Carteles como estos fueron los que hicieron los peones. Foto: Meco.
Carteles como estos fueron los que hicieron los peones. Foto: Meco.

Chaves explicó que parte de la problemática es que los hombres desconocen el daño que causan con algunas palabras, sonidos o gestos que hacen.

“Esto no es algo que solo ocurra con quienes trabajan en construcciones, es algo que ocurre en cualquier ámbito, por eso hace falta sensibilizar más a la población masculina”, agregó.

Luchar por demostrar hombría

El experto aseguró que la mayoría de los hombres creen que los piropos son una buena forma para ligar, cuando lo cierto del caso es que entre más piropos se lanzan, es más difícil enamorar a una mujer.

“Con estos muchachos nos dimos cuenta que muchos lo que hacen es decir piropos con un doble propósito, además de según ellos enamorar, quieren demostrar quien es el macho alfa. Muchos creen que quien diga las palabras más fuertes es el más valiente, pero las mujeres piensan todo lo contrario”, añadió.

Según Chaves, el problema es más frecuente en los jóvenes porque los más viejos son más recatados.
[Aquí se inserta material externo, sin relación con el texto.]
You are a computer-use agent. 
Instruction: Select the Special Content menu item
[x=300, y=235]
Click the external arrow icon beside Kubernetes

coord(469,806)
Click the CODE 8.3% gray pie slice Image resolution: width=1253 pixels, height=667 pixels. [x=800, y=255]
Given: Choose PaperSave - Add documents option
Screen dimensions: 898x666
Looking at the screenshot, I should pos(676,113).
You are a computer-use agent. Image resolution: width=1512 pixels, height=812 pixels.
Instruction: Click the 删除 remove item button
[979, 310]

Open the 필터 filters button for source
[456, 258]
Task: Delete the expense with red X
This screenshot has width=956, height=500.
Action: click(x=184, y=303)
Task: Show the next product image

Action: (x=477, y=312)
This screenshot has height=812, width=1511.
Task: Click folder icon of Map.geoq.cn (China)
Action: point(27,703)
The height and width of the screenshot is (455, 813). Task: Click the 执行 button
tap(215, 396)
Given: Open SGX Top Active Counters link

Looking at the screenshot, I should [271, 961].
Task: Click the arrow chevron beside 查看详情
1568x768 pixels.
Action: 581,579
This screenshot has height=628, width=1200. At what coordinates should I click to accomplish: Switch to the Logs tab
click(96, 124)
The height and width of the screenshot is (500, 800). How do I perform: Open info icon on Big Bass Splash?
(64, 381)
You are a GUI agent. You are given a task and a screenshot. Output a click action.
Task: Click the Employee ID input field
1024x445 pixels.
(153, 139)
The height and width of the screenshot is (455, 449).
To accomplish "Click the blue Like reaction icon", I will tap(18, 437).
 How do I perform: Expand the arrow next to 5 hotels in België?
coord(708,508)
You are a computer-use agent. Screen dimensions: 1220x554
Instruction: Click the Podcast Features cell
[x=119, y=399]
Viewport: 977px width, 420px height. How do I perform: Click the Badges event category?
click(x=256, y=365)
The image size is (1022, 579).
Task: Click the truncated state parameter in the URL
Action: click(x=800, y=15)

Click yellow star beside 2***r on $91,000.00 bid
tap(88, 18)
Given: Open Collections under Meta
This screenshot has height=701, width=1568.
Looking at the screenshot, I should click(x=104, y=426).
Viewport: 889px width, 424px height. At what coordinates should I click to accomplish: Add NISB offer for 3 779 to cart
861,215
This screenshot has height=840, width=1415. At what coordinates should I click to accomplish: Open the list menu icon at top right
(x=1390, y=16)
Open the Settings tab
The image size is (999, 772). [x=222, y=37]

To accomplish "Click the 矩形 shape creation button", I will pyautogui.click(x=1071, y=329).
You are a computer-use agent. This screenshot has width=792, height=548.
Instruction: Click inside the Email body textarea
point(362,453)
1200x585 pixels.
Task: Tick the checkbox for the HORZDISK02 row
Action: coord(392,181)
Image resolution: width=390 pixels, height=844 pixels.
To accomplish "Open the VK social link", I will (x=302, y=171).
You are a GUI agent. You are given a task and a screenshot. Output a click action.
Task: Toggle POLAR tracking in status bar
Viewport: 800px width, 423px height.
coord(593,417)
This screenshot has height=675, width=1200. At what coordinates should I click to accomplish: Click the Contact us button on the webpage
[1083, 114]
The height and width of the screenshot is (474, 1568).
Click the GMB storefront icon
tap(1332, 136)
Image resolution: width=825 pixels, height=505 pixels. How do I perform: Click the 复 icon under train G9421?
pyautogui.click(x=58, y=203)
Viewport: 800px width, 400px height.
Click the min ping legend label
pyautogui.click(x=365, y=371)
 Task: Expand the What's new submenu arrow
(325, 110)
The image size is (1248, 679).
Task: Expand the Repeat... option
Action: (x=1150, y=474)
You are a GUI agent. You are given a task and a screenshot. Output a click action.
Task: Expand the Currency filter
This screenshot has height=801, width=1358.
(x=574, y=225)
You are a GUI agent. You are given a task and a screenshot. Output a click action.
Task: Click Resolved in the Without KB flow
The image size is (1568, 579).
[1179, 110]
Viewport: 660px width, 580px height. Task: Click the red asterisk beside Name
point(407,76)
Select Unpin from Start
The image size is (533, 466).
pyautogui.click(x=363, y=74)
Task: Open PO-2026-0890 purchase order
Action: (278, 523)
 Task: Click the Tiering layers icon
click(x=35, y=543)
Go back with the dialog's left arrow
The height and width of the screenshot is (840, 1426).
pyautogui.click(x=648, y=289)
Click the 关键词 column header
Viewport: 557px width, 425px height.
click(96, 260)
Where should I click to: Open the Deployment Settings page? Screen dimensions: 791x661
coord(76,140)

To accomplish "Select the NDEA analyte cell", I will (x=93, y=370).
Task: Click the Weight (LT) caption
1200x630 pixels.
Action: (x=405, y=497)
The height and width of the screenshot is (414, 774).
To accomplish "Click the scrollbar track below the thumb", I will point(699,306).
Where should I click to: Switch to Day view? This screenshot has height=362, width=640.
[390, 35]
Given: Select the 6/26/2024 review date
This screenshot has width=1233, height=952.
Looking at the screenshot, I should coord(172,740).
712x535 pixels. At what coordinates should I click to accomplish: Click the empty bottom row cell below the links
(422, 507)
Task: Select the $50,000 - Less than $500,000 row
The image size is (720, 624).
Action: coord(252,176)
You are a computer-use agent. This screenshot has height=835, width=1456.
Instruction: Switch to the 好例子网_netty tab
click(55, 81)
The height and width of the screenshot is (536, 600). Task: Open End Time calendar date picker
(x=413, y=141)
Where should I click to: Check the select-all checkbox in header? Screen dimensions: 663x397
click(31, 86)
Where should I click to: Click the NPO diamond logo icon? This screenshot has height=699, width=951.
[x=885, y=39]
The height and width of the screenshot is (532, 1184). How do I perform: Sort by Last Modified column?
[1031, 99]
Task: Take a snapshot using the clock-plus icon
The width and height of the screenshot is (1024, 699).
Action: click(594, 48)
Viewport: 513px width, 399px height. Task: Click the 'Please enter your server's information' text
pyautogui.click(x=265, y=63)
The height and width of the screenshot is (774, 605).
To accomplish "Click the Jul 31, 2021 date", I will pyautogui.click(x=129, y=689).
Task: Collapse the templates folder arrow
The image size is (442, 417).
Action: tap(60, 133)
“Quizá los de más edad ya saben, por los años que tienen, que esa no es la forma de hacer sentir bien a una mujer, en cambio los que tienen menos años creen que diciéndoles cualquier cosa las van a enamorar, pero es algo que al menos estos muchachos ya derribaron”, mencionó.

Gran iniciativa

Vanessa Mora aplaudió la iniciativa de la constructora, ya que ella ha sido víctima de esos piropos.

“Recuerdo que una vez un grupo de peones me empezó a llamar con silbidos, los vi y me dijeron que me fuera a perder con ellos, además de hacer señas grotescas. Como mujer eso es una humillación porque uno no anda esperando que en la calle nos digan cosas así”, aseguró la joven de 27 años.

Para ella más empresas deberían de sumarse a estos esfuerzos.

“Tengo compañeras que han sido víctimas de estos comentarios, algunas hasta han llorado por las cosas que les dijeron. Todavía hay que hacer más capacitaciones para que esto disminuya”, expresó Vanessa.

Proyecto encaminado

Nielsen Pérez, diputada del Partido Acción Ciudadana e integrante de la Comisión de la Mujer, comentó que el proyecto de ley para agregar los comportamientos de exhibicionismo o masturbación, acorralamiento y producción de material audiovisual, va por buen camino.

La iniciativa pretende castigar estas conductas con penas de hasta dos años de cárcel. En caso de haber cometido el delito por primera vez se le impondrá una multa al agresor que deberá fijar un juez, si lo vuelve a realizar irá a prisión.

“El acoso callejero es un delito que limita la dignidad de la persona, lo que queremos es disminuir todo ese sufrimiento en mujeres y hombres”, dijo.

Se espera que este proyecto sea votado en primer debate en enero del 2020.